§ WHAT TO WORK ON
At the line that includes "Image resolution: width=877", begin writing out the entries below exactly, and continue through the last line without adding anything.

§ INFORMATION
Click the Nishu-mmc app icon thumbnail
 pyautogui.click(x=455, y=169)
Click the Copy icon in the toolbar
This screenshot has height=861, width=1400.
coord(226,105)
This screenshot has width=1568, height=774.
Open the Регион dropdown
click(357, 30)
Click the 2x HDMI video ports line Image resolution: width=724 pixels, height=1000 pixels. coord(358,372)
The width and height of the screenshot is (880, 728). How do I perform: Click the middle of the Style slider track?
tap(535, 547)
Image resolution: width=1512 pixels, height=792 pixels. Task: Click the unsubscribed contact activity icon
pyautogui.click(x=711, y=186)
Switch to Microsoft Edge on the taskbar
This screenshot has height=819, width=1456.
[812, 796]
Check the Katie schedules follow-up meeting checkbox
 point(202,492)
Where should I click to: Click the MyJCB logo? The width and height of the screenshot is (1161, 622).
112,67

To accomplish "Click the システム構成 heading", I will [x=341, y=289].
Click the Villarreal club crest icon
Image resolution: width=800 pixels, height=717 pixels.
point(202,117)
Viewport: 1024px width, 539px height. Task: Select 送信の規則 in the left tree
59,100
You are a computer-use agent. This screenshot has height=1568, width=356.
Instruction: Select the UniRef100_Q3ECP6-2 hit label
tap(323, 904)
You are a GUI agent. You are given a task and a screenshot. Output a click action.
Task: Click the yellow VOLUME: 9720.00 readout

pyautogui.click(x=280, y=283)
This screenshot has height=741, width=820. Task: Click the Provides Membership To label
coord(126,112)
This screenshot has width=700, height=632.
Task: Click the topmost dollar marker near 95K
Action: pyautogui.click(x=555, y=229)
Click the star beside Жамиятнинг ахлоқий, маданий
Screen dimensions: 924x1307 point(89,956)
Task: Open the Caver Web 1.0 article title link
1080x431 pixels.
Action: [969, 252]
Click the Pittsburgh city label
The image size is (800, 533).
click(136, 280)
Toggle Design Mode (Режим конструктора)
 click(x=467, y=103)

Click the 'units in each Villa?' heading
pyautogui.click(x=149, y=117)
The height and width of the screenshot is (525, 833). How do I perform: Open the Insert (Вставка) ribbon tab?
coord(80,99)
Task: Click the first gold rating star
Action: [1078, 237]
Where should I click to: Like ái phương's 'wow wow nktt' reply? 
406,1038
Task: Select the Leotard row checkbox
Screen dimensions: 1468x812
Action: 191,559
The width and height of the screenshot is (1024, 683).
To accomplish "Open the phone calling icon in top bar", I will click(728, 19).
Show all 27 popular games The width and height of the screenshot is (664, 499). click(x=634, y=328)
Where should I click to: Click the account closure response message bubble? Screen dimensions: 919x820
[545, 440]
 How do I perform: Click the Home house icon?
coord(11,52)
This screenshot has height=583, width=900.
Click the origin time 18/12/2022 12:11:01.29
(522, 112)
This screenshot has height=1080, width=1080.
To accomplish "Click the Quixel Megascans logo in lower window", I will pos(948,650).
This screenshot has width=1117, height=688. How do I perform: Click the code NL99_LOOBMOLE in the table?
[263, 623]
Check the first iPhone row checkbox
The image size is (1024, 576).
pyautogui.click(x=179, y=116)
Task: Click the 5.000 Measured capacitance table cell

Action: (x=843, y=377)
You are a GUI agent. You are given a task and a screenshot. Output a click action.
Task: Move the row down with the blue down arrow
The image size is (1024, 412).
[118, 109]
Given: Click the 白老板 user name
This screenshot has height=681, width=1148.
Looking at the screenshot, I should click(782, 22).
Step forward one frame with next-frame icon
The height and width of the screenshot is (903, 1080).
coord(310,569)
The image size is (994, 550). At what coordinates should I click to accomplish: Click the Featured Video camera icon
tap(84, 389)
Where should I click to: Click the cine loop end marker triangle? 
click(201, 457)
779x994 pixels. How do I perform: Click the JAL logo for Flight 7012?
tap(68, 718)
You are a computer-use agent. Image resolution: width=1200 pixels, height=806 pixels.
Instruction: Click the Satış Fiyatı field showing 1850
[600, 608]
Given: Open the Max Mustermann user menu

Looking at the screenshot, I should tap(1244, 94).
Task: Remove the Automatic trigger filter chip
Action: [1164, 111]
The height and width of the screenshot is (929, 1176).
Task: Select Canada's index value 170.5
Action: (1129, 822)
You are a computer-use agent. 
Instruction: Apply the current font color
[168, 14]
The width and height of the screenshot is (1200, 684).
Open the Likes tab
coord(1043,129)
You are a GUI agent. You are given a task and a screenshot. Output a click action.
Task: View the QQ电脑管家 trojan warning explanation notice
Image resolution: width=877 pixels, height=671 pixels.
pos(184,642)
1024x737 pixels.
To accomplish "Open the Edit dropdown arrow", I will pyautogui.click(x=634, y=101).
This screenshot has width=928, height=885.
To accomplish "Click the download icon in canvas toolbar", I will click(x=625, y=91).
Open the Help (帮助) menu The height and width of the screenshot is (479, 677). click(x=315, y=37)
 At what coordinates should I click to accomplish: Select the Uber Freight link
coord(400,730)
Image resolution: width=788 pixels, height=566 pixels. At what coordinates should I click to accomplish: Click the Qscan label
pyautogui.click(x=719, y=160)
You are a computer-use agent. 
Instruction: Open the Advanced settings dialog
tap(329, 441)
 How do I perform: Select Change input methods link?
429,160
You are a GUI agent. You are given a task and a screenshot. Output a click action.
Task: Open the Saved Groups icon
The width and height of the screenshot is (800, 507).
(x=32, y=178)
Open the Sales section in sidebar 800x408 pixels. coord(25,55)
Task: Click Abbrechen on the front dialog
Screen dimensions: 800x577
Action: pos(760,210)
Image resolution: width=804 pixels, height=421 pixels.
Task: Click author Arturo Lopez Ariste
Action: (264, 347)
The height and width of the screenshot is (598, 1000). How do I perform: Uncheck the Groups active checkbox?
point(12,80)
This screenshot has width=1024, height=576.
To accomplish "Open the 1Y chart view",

§ ANSWER SECTION
Image resolution: width=877 pixels, height=671 pixels.
pos(184,642)
1024x737 pixels.
To accomplish "Open the Edit dropdown arrow", I will pyautogui.click(x=634, y=101).
This screenshot has width=928, height=885.
To accomplish "Click the download icon in canvas toolbar", I will click(x=625, y=91).
Open the Help (帮助) menu The height and width of the screenshot is (479, 677). click(x=315, y=37)
 At what coordinates should I click to accomplish: Select the Uber Freight link
coord(400,730)
Image resolution: width=788 pixels, height=566 pixels. At what coordinates should I click to accomplish: Click the Qscan label
pyautogui.click(x=719, y=160)
You are a computer-use agent. 
Instruction: Open the Advanced settings dialog
tap(329, 441)
 How do I perform: Select Change input methods link?
429,160
You are a GUI agent. You are given a task and a screenshot. Output a click action.
Task: Open the Saved Groups icon
The width and height of the screenshot is (800, 507).
(x=32, y=178)
Open the Sales section in sidebar 800x408 pixels. coord(25,55)
Task: Click Abbrechen on the front dialog
Screen dimensions: 800x577
Action: pos(760,210)
Image resolution: width=804 pixels, height=421 pixels.
Task: Click author Arturo Lopez Ariste
Action: (264, 347)
The height and width of the screenshot is (598, 1000). How do I perform: Uncheck the Groups active checkbox?
point(12,80)
This screenshot has width=1024, height=576.
To accomplish "Open the 1Y chart view",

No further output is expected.